Duplicate every one of the following entries exactly as each appears, in the same order.

# [The records]

[start]

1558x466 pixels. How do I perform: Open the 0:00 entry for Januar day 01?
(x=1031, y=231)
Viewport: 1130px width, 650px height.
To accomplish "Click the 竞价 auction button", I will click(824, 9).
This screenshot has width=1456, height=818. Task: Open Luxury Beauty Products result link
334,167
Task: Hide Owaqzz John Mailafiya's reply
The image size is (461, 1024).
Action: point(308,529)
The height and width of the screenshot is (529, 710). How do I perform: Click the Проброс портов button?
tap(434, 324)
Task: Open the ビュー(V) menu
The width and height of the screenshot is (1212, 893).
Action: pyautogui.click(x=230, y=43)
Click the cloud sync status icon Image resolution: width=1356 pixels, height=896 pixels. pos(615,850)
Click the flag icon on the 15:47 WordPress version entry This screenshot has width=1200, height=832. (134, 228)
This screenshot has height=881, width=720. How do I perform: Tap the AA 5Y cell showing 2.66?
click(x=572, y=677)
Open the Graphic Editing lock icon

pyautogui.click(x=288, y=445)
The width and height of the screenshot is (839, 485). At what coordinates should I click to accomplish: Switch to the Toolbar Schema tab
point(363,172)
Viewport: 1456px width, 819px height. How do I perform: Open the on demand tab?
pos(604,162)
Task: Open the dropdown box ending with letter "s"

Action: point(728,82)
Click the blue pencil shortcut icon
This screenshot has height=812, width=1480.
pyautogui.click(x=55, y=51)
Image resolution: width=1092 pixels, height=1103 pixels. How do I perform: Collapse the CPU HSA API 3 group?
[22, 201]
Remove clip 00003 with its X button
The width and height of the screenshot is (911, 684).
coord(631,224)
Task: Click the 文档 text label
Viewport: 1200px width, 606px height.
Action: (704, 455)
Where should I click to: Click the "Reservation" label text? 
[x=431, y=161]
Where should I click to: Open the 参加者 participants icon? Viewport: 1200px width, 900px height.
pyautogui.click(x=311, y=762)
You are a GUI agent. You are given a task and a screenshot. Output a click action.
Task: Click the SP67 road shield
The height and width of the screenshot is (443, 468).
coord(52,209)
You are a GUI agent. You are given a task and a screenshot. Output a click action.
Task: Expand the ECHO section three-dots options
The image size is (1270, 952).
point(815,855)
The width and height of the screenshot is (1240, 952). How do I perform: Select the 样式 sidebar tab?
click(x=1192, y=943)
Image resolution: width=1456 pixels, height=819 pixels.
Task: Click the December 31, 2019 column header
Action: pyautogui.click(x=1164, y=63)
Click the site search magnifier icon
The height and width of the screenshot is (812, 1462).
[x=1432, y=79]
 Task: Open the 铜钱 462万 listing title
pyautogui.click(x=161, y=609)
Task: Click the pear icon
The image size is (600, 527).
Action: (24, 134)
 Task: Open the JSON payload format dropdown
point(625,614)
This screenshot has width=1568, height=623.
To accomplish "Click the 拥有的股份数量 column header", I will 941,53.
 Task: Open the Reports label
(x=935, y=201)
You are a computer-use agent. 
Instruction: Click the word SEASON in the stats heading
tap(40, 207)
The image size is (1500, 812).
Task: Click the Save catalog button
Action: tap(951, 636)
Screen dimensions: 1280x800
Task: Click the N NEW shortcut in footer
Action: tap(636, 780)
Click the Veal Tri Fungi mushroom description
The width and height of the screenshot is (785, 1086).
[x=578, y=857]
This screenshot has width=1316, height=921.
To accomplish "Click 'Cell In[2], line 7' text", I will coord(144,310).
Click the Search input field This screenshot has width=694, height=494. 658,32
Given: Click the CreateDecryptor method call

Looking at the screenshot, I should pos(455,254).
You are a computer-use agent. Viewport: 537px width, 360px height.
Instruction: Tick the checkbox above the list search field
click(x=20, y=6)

[end]

# [Response to the task]
1558x466 pixels. How do I perform: Open the 0:00 entry for Januar day 01?
(x=1031, y=231)
Viewport: 1130px width, 650px height.
To accomplish "Click the 竞价 auction button", I will click(824, 9).
This screenshot has width=1456, height=818. Task: Open Luxury Beauty Products result link
334,167
Task: Hide Owaqzz John Mailafiya's reply
The image size is (461, 1024).
Action: point(308,529)
The height and width of the screenshot is (529, 710). How do I perform: Click the Проброс портов button?
tap(434, 324)
Task: Open the ビュー(V) menu
The width and height of the screenshot is (1212, 893).
Action: pyautogui.click(x=230, y=43)
Click the cloud sync status icon Image resolution: width=1356 pixels, height=896 pixels. pos(615,850)
Click the flag icon on the 15:47 WordPress version entry This screenshot has width=1200, height=832. (134, 228)
This screenshot has height=881, width=720. How do I perform: Tap the AA 5Y cell showing 2.66?
click(x=572, y=677)
Open the Graphic Editing lock icon

pyautogui.click(x=288, y=445)
The width and height of the screenshot is (839, 485). At what coordinates should I click to accomplish: Switch to the Toolbar Schema tab
point(363,172)
Viewport: 1456px width, 819px height. How do I perform: Open the on demand tab?
pos(604,162)
Task: Open the dropdown box ending with letter "s"

Action: point(728,82)
Click the blue pencil shortcut icon
This screenshot has height=812, width=1480.
pyautogui.click(x=55, y=51)
Image resolution: width=1092 pixels, height=1103 pixels. How do I perform: Collapse the CPU HSA API 3 group?
[22, 201]
Remove clip 00003 with its X button
The width and height of the screenshot is (911, 684).
coord(631,224)
Task: Click the 文档 text label
Viewport: 1200px width, 606px height.
Action: (704, 455)
Where should I click to: Click the "Reservation" label text? 
[x=431, y=161]
Where should I click to: Open the 参加者 participants icon? Viewport: 1200px width, 900px height.
pyautogui.click(x=311, y=762)
You are a GUI agent. You are given a task and a screenshot. Output a click action.
Task: Click the SP67 road shield
The height and width of the screenshot is (443, 468).
coord(52,209)
You are a GUI agent. You are given a task and a screenshot. Output a click action.
Task: Expand the ECHO section three-dots options
The image size is (1270, 952).
point(815,855)
The width and height of the screenshot is (1240, 952). How do I perform: Select the 样式 sidebar tab?
click(x=1192, y=943)
Image resolution: width=1456 pixels, height=819 pixels.
Task: Click the December 31, 2019 column header
Action: pyautogui.click(x=1164, y=63)
Click the site search magnifier icon
The height and width of the screenshot is (812, 1462).
[x=1432, y=79]
 Task: Open the 铜钱 462万 listing title
pyautogui.click(x=161, y=609)
Task: Click the pear icon
The image size is (600, 527).
Action: (24, 134)
 Task: Open the JSON payload format dropdown
point(625,614)
This screenshot has width=1568, height=623.
To accomplish "Click the 拥有的股份数量 column header", I will 941,53.
 Task: Open the Reports label
(x=935, y=201)
You are a computer-use agent. 
Instruction: Click the word SEASON in the stats heading
tap(40, 207)
The image size is (1500, 812).
Task: Click the Save catalog button
Action: tap(951, 636)
Screen dimensions: 1280x800
Task: Click the N NEW shortcut in footer
Action: tap(636, 780)
Click the Veal Tri Fungi mushroom description
The width and height of the screenshot is (785, 1086).
[x=578, y=857]
This screenshot has width=1316, height=921.
To accomplish "Click 'Cell In[2], line 7' text", I will coord(144,310).
Click the Search input field This screenshot has width=694, height=494. 658,32
Given: Click the CreateDecryptor method call

Looking at the screenshot, I should pos(455,254).
You are a computer-use agent. Viewport: 537px width, 360px height.
Instruction: Tick the checkbox above the list search field
click(x=20, y=6)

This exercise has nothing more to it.